Dragon Mage- Lv2 wizard, silver wand, guardian pheonix (possibly golden crown).

That makes the dragon mage 420 (435) pts and ofc takes up 2 hero slots but while the sun dragon might survive quite a bit the mage on top is incredibly vulnerable to shooting/magic. A 5+ ward isnt going to save him from much while being effectively 3W might... but still a round of archers shooting could easily kill him.

I was thinking about sending him up a flank and using magic (and mebbe breath) to blast great holes into the enemy (like firing a burning head along the enemy lines) while abusing the reckless/silver wand combo to get 3 free PD a turn (3-5pool, 2own and 2-3reckless PD will be a nasty mess for the enemy to deal with), then charge into combat with flaming sword to break an enemies flank (terror plus both dragon and mage should be enough to at least win the fight.. if I can get a unit in the front then I should easily destroy them).
- I was planning on casting 2 damage spells then flaming sword, doubt anyone will dispel it and then I dont need to try to cast it again if I want to charge.. if they do happen to dispel it then I get a second chance in the turn I charge... hopefully I can get flaming sword of rhuin, burning head and fiery blast most games... not a fan of conflaguration of doom or wall of fire.

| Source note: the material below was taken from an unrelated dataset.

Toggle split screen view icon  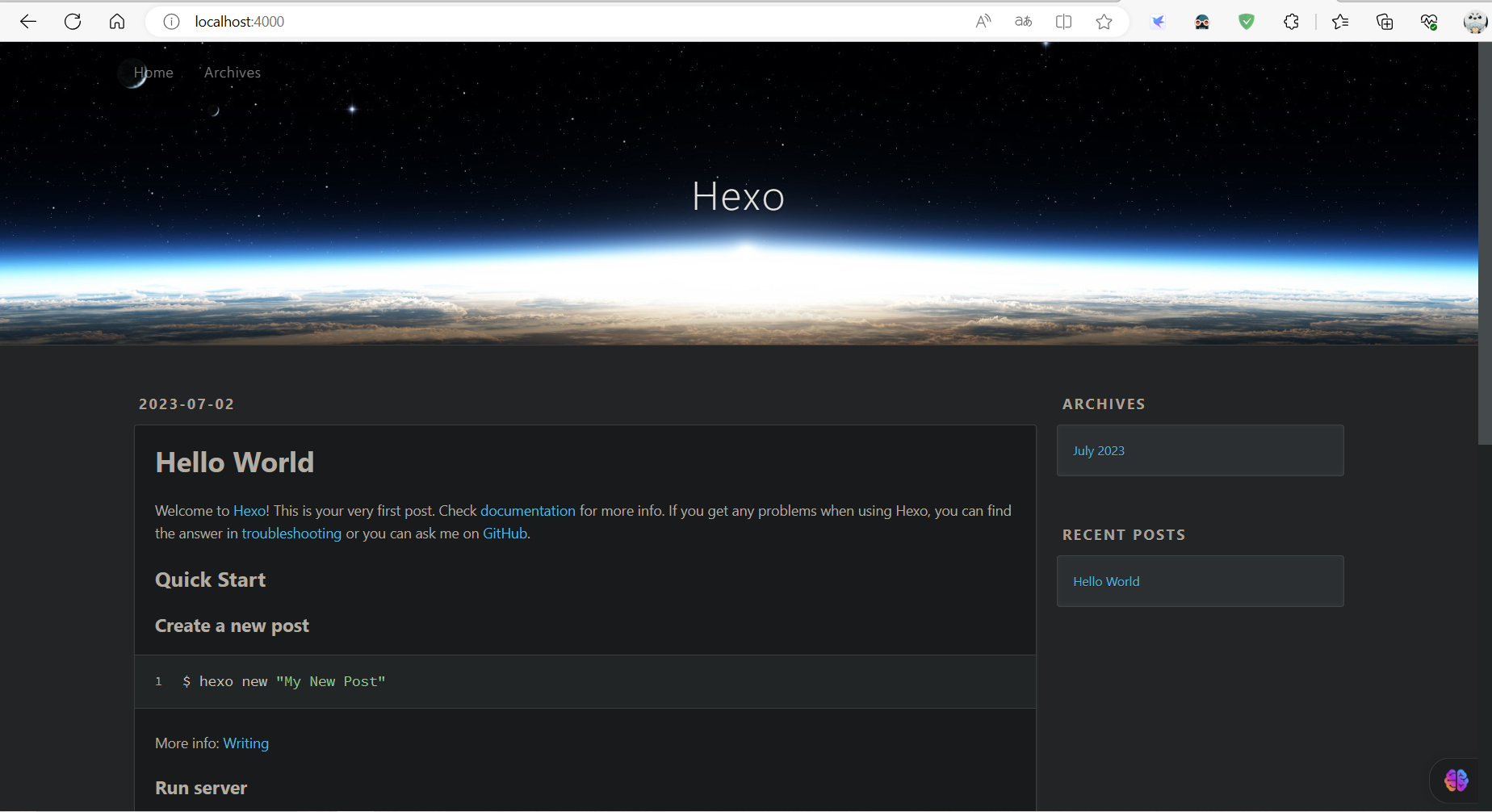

PS- bit of a query on teh 'Warrior Mage' rule: can I swap a randomly rolled spell for either the number 1 or number 2 fire spells or can I only swap for number 2 (Im assuming I certainly cant swap 2 rolled spells for numbers 1 and 2).


----------



## Tiberius (Dec 15, 2007)

You can swap a spell for either 1 or 2.
What would your Army points be. Myself I would perfer to use one with a 3000 point Army. However since I am currently in a Campaign, I may give it a go at 2000 points.


----------



## Captain Galus (Jan 2, 2008)

Dragon Mages are rather hard to use effectively. You're a decent price for a character mounted on a dragon, and said character happens to be a mage, but overall the model lacks durability. I've lost the entire model (mage and dragon) to a single round of wood elf shooting at long range, but that isn't supposed to happen all that often. The key to using a Dragon Mage is keeping them out of reach of anything that can hurt it.

It's funny how they can swap one of their spells for FSoR, since this is in no way a close-combat model. Toughness 3, 2 Wounds and no armor should never, ever be in combat if you want to keep it. The only thing you should be charging with that model is a flank/rear or a severely beat up unit that couldn't possibly hold against a dragon; i.e., a unit with less that 2 complete ranks left.

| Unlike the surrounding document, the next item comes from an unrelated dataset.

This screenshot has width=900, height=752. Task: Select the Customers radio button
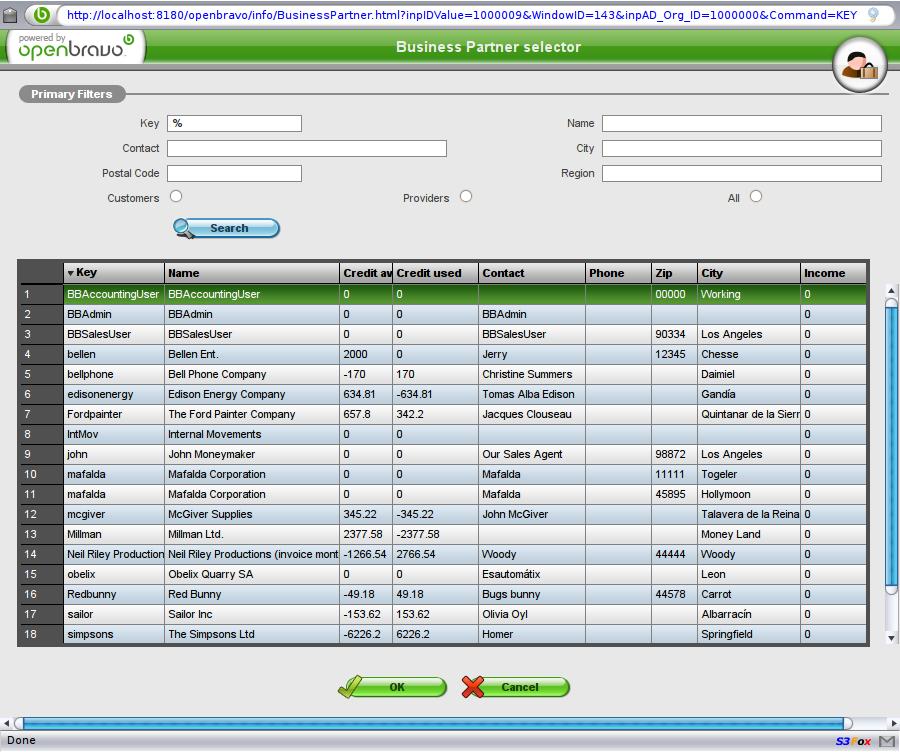pos(176,197)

I was an asshole once and took a Dragon Mage in an 800 point game against a full-Goblin army. In my opinion, that's exactly the kind of situation the Dragon Mage was designed for.


----------



## NagashKhemmler (Apr 28, 2009)

On a coolness rating, it's definately a 10/10 though


----------



## MaidenManiac (Oct 2, 2008)

Why not go ballz to the wallz and take 2? 

Make the rest of the list quick and hitty, so Chariots, Dragon Princes, Eagles and some backup shooting w Archers and a RBT or 2 and see what happens


----------



## Tim/Steve (Jan 25, 2009)

Well so far my army consists of *...*
Tomorrow I should have Tyrion
...
Friday I should hopefully have an army including a dragon- so mebbe 1 dragon mage but certainly not 2 for a long time.

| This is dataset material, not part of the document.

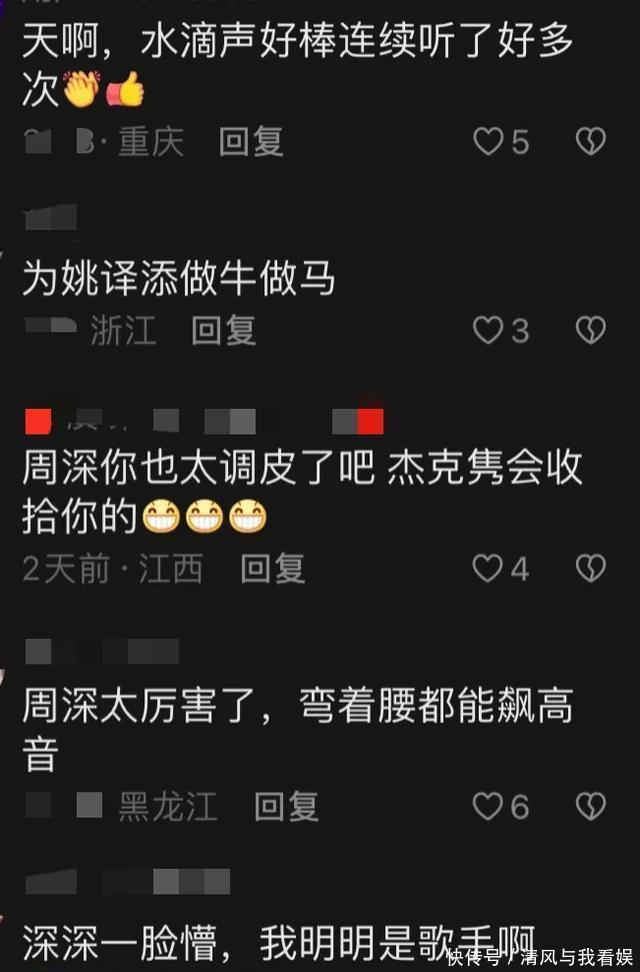Dislike the comment from 浙江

I was going to make a list with 10 DPs 10 Ellyrians, 2 RBTs, 2 eagles and throw the dragon mage wide, 2 mages in archer units would provide a fire base (latter with the reavers if I can get some mounted mages).
Plan was to massively out manouver the enemy and try to make targets out of everything in my army: gotta kill reavers to get the mages, eagles so they can march, dragon because its evil and the DPs because they are game winning- just give them too much to deal with all at once (and hope their brain goes pop).


----------



## Tim/Steve (Jan 25, 2009)

Wll my dragon mage took the field today... against high elves who fielded another dragon mage.

Needless to say my dragon mage charged bravely accross the board, casting magic left and right (managing to do exactly nothing) and was then hit in the face by 10 archers who got a bit jammy with wound allocation to kill the mage in 1 go...
meanwhile I never did manage to get any hits allocated to the mage... with 3 bolt thrower hits and 25 bows only managing to do 4 wounds to the dragon (a brave unit of 7 SM got charged and then proceeded to kill both dragon and mage).

Thoughts for the day- dragon mages really are crap.. but they are so much fun that they'll probably always get used vs any army that lacks ranged firepower (damn, shame im the only local ogre player).


----------